Dejan Lovren shines again

Dejan Lovren clearly isn’t happy about David Luiz getting all this limelight. The Croatian’s 17-minute cameo threatened to be as chaotic as that of his alliteration ally when he invited a wave of Everton attacks and spread fear throughout the Liverpool ranks in the Merseyside derby.
Tom Davies struck the post after Lovren had invited a cross, Dominic Calvert-Lewin almost scored a diving header after Lovren had lost his man from a corner, and Richarlison forced Allison into a terrific stop after Lovren had got his feet tangled twice in five seconds.
Still, it’s a bit unfair to focus solely on the future Ballon d'Or winner. At least he tried to make the game interesting, something we can’t say about the other 29 players involved. And while we’re at it, let’s defend Mr Luiz too…

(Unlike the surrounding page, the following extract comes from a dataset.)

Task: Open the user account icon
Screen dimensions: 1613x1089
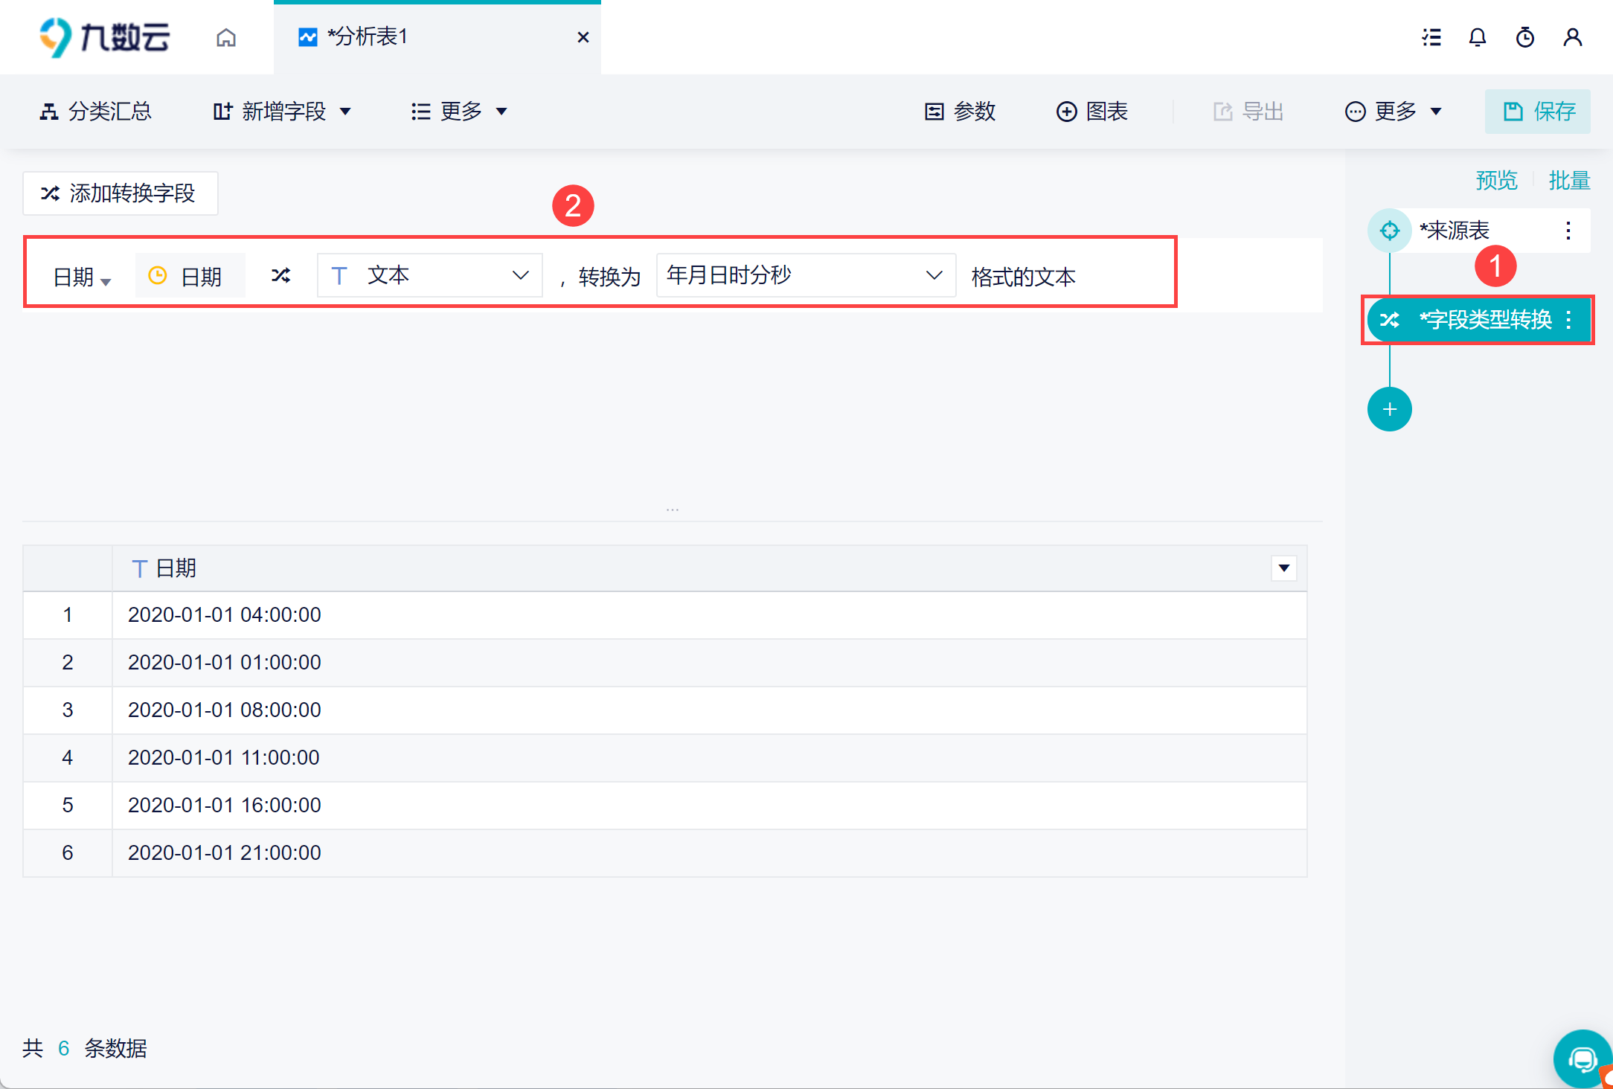Action: coord(1573,37)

More than one problem at Arsenal

After he was publicly shamed for his atrocities at the Etihad, you could have been forgiven for thinking Luiz was the only thing wrong at Arsenal. But there’s so much more. There’s no disgrace in losing to Manchester City, but following it up with a reversal against Brighton when things are meant to be on the up?
There’s no creativity with Mesut Ozil still strangely absent. There’s no leadership with their captain wanting out. There’s no defensive shape. And there’s no end to their injury woes which are so frequent, you have to wonder if it runs deeper than just bad luck.
Weirdly, with just two centre-backs available for the trip to Southampton on Thursday – Shkodran Mustafi and Rob Holding – Luiz would be a very welcome addition right now.

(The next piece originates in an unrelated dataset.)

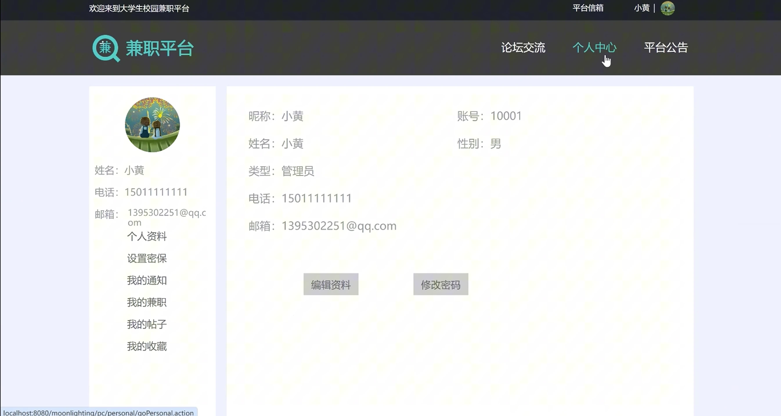Go to 论坛交流 navigation item
This screenshot has height=416, width=781.
[x=523, y=48]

Chelsea creep closer to Europe's big time

Timo Werner must have feared he would be playing Europa League football next season when Kortney Hause swivelled to fire Aston Villa into a shock lead against Chelsea. He will be feeling a lot more relaxed now.
Chelsea and Wolves are the only sides in the race for the top four – that is, sides from Leicester in third to Tottenham in 9th (sorry Crystal Palace and Arsenal) – to claim victory since the Premier League’s reboot. There are now five points between them in fourth and fifth-placed Manchester United, an important buffer given Manchester City, Leicester and Liverpool all await Frank Lampard’s side.

Just play the second half

Of the 11 matches since Project Restart, a ridiculous SEVEN have been goalless at half-time. It’s hardly surprising. Going from a three-month break to a Premier League match in an empty stadium, via a very restrictive pre-season, is basically impossible.
But given how much is at stake and how important points won in these early rounds could be, you do wonder if the not-so-grand return was a little bit rushed. There’s yet to be a single match where we’ve thought, ‘yep, that was absorbing throughout’.

Scrap the drinks breaks

…but even with the caveat that the players are being asked to do too much too soon, these drinks breaks are a complete nonsense. It was 11°C in Merseyside and yet the game had two mandatory stoppages for liquid chugging.
If we want the famous tempo of Premier League football to return, you can’t have a break plonked in the middle of each half. Sure, if it’s actually hot, then by all means stop for a swig. But just because it’s June doesn’t mean it’s unbearable. This is England after all.